Posted: Thu May 25, 2017 9:02 am
by vier
Uberdude wrote:Given the topic, I thought people might like the pattern on the facade of the newly opened Cambridge North railway station
Nice! But this is not the game of Life. What is it? I stared at this for a while and find that this is the state sequence of a 1-dimensional cellular automaton. For any given t the state is given on a line sloping down in SE direction. The next state, for time t+1, is below (that is, SW) of it.

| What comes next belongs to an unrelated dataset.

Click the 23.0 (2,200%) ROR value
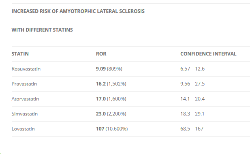point(111,114)
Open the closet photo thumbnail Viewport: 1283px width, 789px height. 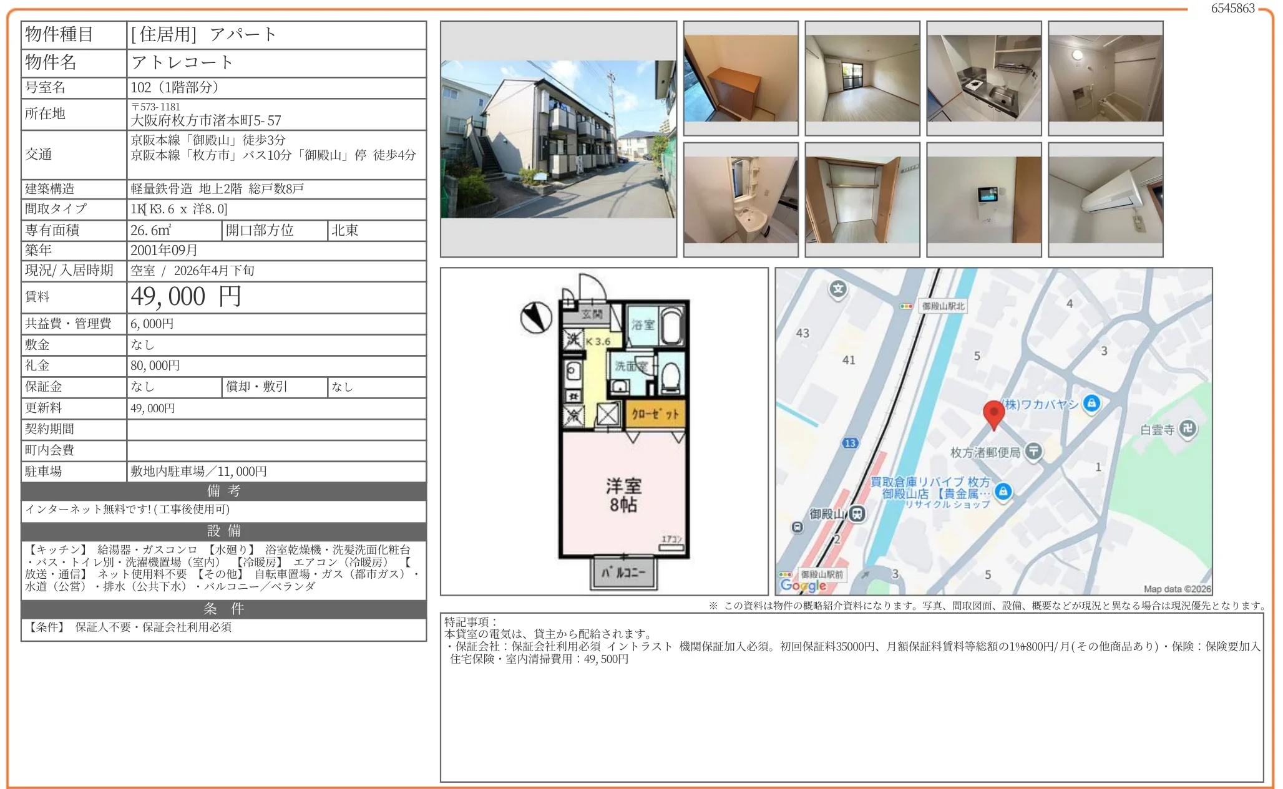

A cell is on at time t+1 when at time t it and its two neighbours were all on, or all off, or only it, or only its right neighbour were on. Thus the evolution for a starting state .XX.X.X....X........XX.X.X.XXXX is

Code: Select all

.XX.X.X....X........XX.X.X.XXXX
~...X.X.XXXX.XXXXXXX...X.X..XX
  XXX.X..XX...XXXXX..XXX.X.X.
   X..X.X...XX.XXX..X.X..X.X
    .XX.X.XX....X..XX.X.XX.
     ...X....XXXX.X...X...
      XXX.XXX.XX..X.XXX.X
       X...X.....XX..X..
        .XXX.XXXX...XX.
         .X...XX..XX..
          X.XX...X...
           ....XXX.X
            XXX.X..
             X..X.
              .XX
               .
and this (or, rather, a 45 degree rotated version of this) is visible on the image.

Re: World's greatest contributions based on go

Posted: Sat May 27, 2017 2:36 pm
by Sailer
https://www.amazon.com/Protracted-Game- ... 0195014936

Is a fascinating book, analyzing the US War in Vietnam from the point of view of Go on the one hand and Chess on the other. (Spoiler alert: The Go side won.)

The author was an American kid raised in China, who later went on to be appointed a Full Professor even though he never went to grad school. (I summarize, of course.)